-- PROVIDED RECORDS follows --

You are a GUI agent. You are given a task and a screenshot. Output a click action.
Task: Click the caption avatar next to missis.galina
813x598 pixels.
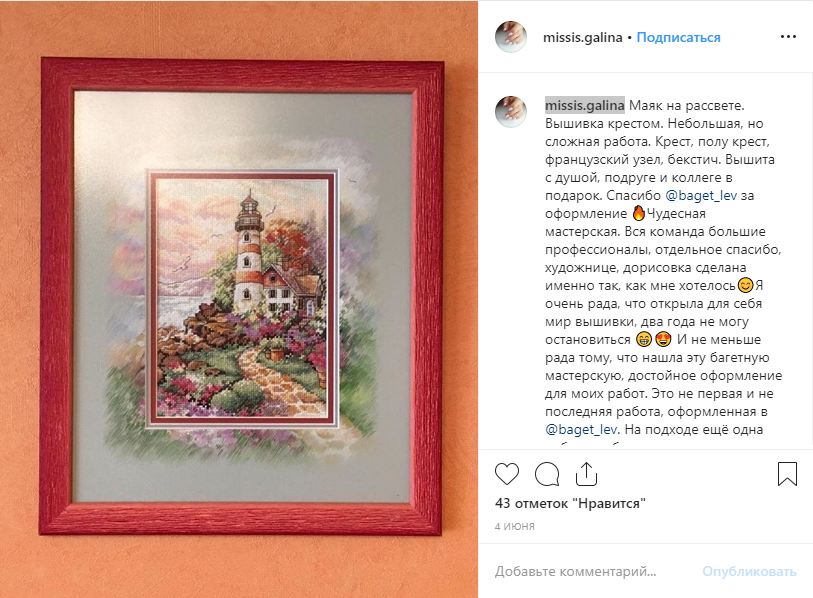[x=511, y=111]
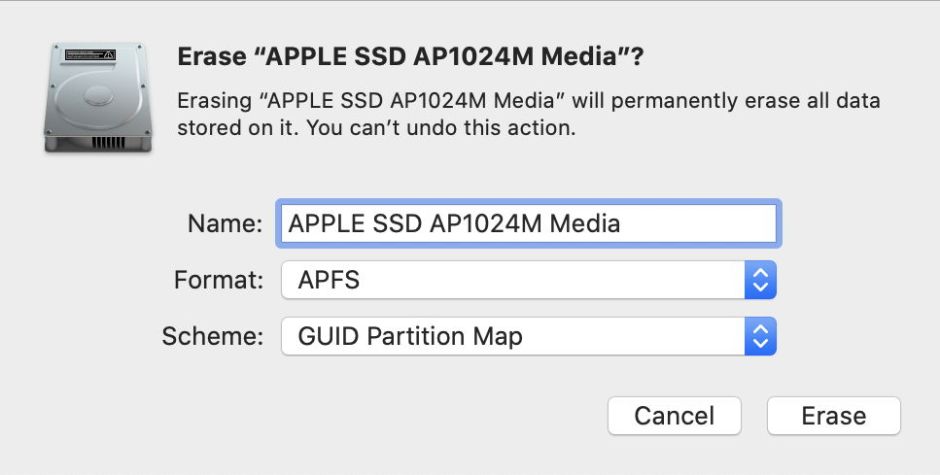This screenshot has height=475, width=940.
Task: Click the word Media in the Name field
Action: (584, 224)
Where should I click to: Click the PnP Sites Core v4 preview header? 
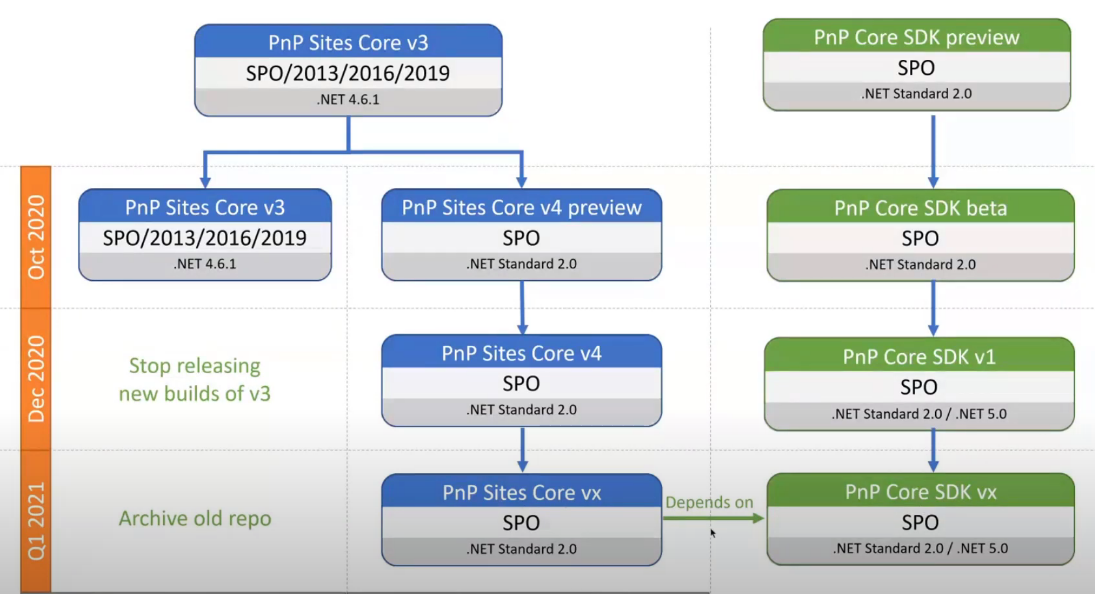521,207
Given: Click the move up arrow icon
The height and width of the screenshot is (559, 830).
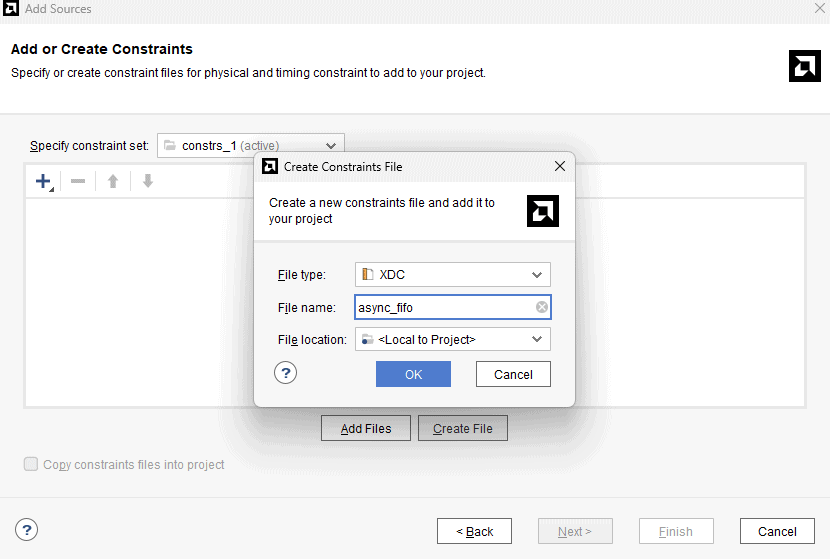Looking at the screenshot, I should point(113,181).
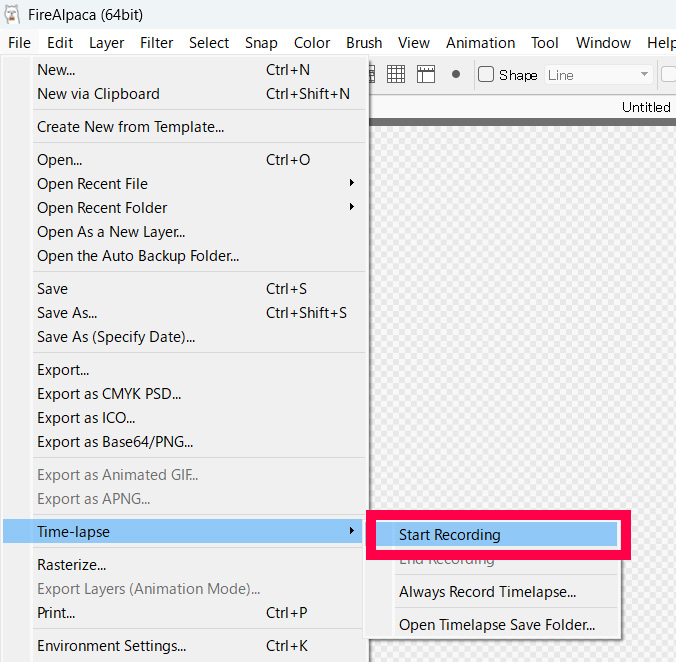The image size is (676, 662).
Task: Open the Edit menu
Action: coord(60,43)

-- PROVIDED RECORDS concluded --

■ WORK TO BE COMPLETED ■
Only an exact copy of the lines from the one with "The height and" through the last line of the data above is wanted, and no pictures.

■ EXERCISE OUTPUT ■
The height and width of the screenshot is (559, 830).
Looking at the screenshot, I should point(113,181).
The image size is (676, 662).
Task: Open the Edit menu
Action: coord(60,43)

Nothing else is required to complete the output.